Problem >> Retype every line of the listing below verbatim, omitting the pictures.

Provided data >>
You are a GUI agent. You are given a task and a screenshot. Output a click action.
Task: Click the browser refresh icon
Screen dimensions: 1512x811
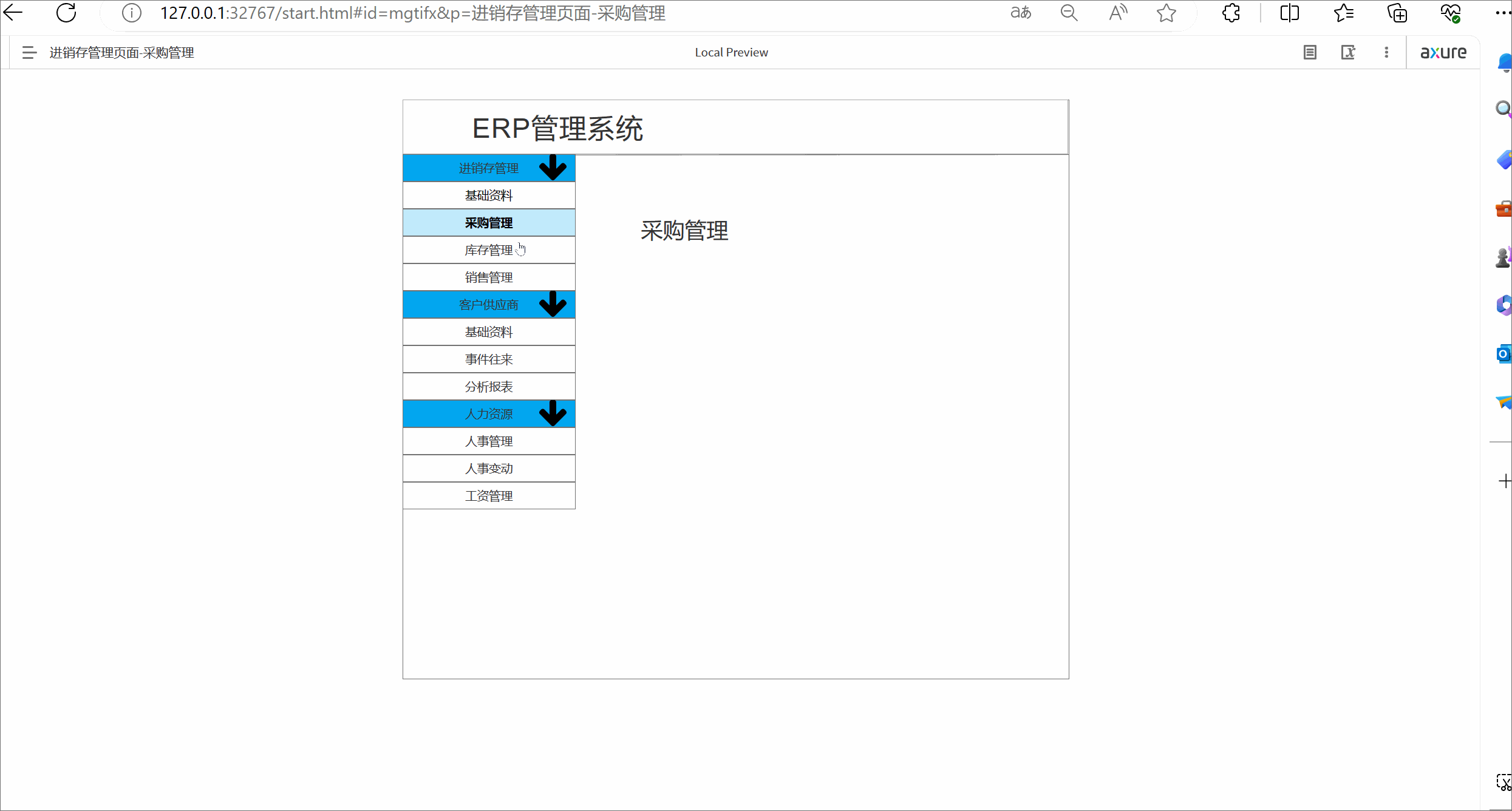(x=66, y=13)
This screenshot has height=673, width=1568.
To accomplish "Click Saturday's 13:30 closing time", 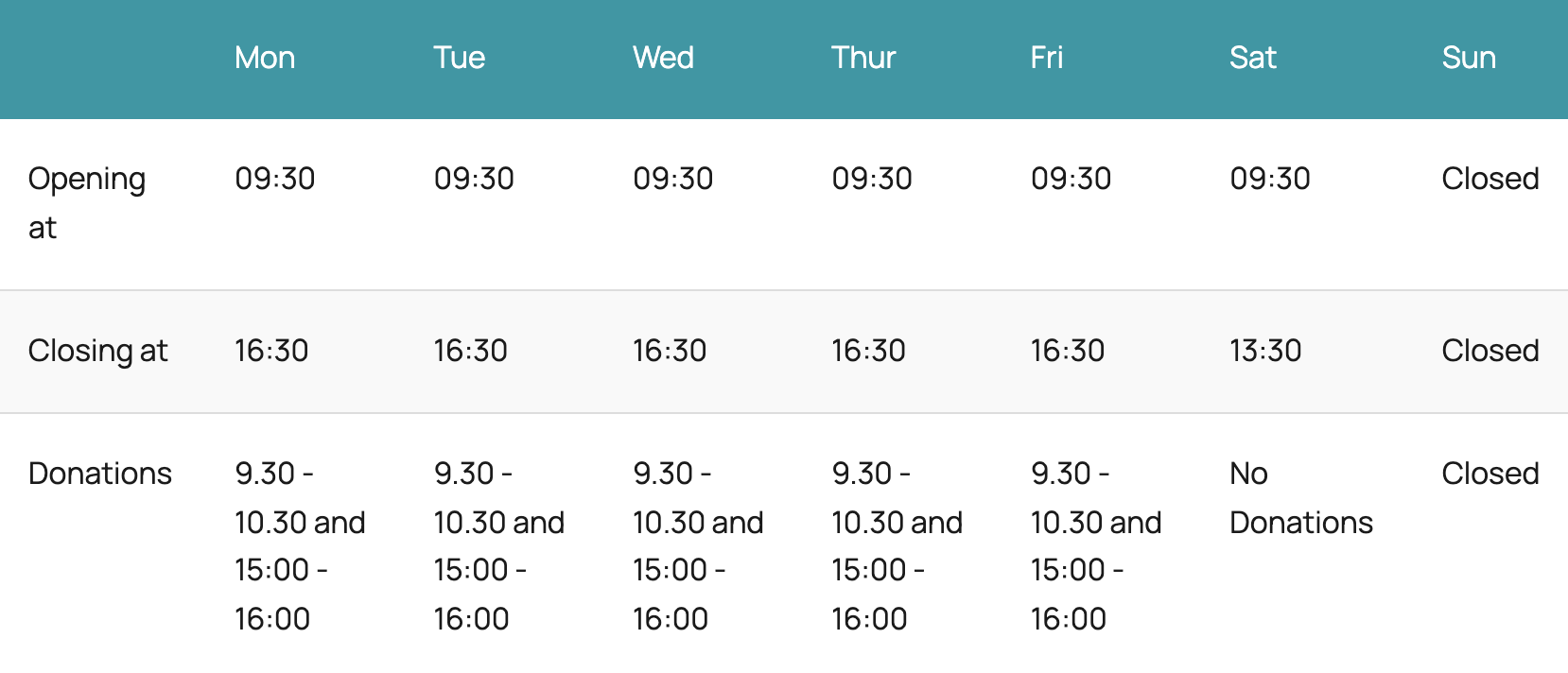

Solution below >>
You are a GUI agent. You are given a task and a screenshot. Output a click action.
Task: Click the browser refresh icon
Screen dimensions: 1512x811
(x=66, y=13)
This screenshot has height=673, width=1568.
To accomplish "Click Saturday's 13:30 closing time", 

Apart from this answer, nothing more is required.